ARTIKEL:
---------------
Corporate Political Responsibility

Corporate Political Responsibility (CPR): Mehr als nur Marketing

Corporate Political Responsibility – wenn die Demokratie ins Wanken gerät, tragen Unternehmen eine hohe Verantwortung, antidemokratischen Strebungen aktiv entgegenzuwirken. Welche Rolle nimmt dabei HR ein – und wie kann HR sprachfähig nach außen und vor allem in die Organisation hinein werden? Einblicke von Ulrike Dittrich und Rebecca Jennerjahn, HRPepper.

Das Konzept Corporate Political Responsibility

Unternehmen sind nicht nur wirtschaftliche Entitäten, sie sind ein wichtiger Teil unseres sozialen Systems. Ein Großteil des gesellschaftlichen Lebens findet in den Unternehmen statt – während der Arbeit, aber auch außerhalb, nach Feierabend oder in außerbrieblichen Initiativen. Durch Ausbildung und mehrjährigen Verbleib im Unternehmen finden in Organisationen wesentliche Sozialisierungsprozesse bei einer Vielzahl von Personen statt. Als bedeutende Akteur:innen in unserer demokratischen Gesellschaft tragen Unternehmen viele Rechte, aber auch Pflichten – einschließlich der Verantwortung für die Auswirkungen ihres Handelns auf die Gesellschaft.

Vor dem Hintergrund des wachsenden Einflusses von antidemokratischen und nationalistischen Strömungen gewinnt das Konzept Corporate Political Responsibility (CPR) deshalb zunehmend an Bedeutung. Es geht hierbei nicht nur um das Streben nach Profit, sondern auch um die Verantwortung von Unternehmen, die demokratisch verfasste Gesellschaft, die ihr Wirken ermöglicht, zu erhalten und zu stärken.

Das Konzept Corporate Political Responsibility wurde maßgeblich von Johannes Bohnen geprägt und bezieht sich dabei über die klassischen Bereiche der Corporate Social Responsibility (CSR) hinaus auf das politische Engagement von Unternehmen. Dabei geht es nicht um politische Einflussnahme, um zum Beispiel über Lobbyarbeit und die Unterstützung von bestimmten Parteien ökonomische Interessen durchzusetzen. Es geht auch nicht darum, sich zwangsläufig für eine politische Partei zu entscheiden oder zu engagieren.
---------------
DATENTEIL:
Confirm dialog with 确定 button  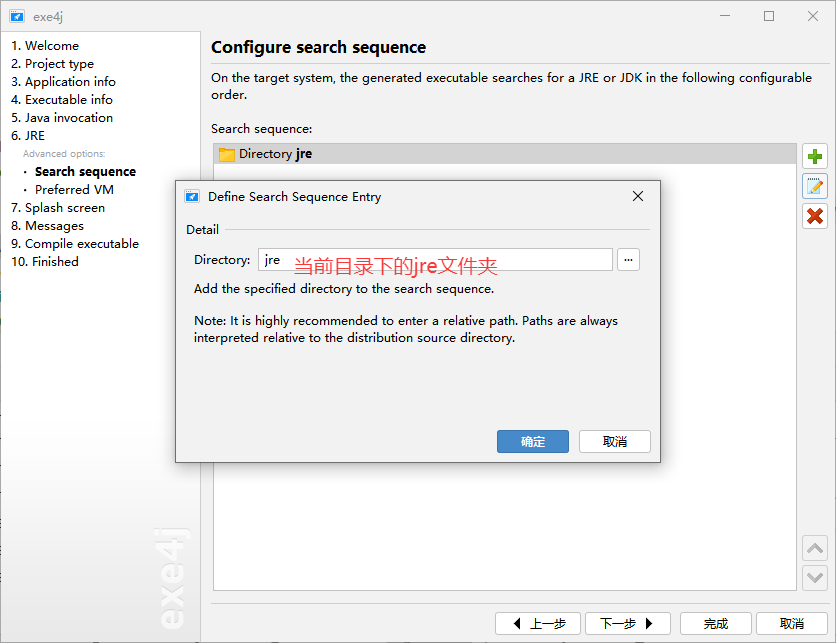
---------------
ARBEITSANWEISUNG:
Führen Sie den Artikel über Corporate Political Responsibility im Anschluss an seinen letzten Satz fort.

ERGEBNIS:
Vielmehr dreht sich das Konzept um die Verantwortungsübernahme von Unternehmen und die klare Positionierung zu ihren verpflichtenden Werten und Grundhaltungen. „Responsible“ [verantwortlich] sind Unternehmen dann, wenn sie ihr so ausgelegtes politisches Engagement für das Gemeinwohl einsetzen – und nicht nur für den eigenen finanziellen Zugewinn.

Rechtsextremismus: Eine klare Position beziehen

Schon seit längerem verstärken sich rechtsextreme Tendenzen weltweit. Leider gelingt es den politischen Parteien des demokratischen Spektrums nicht, für einen wachsenden Teil der Bevölkerung einen überzeugenden Gegenentwurf zu zeichnen, rechtsradikale Argumente zu entkräften und Vertrauen aufzubauen.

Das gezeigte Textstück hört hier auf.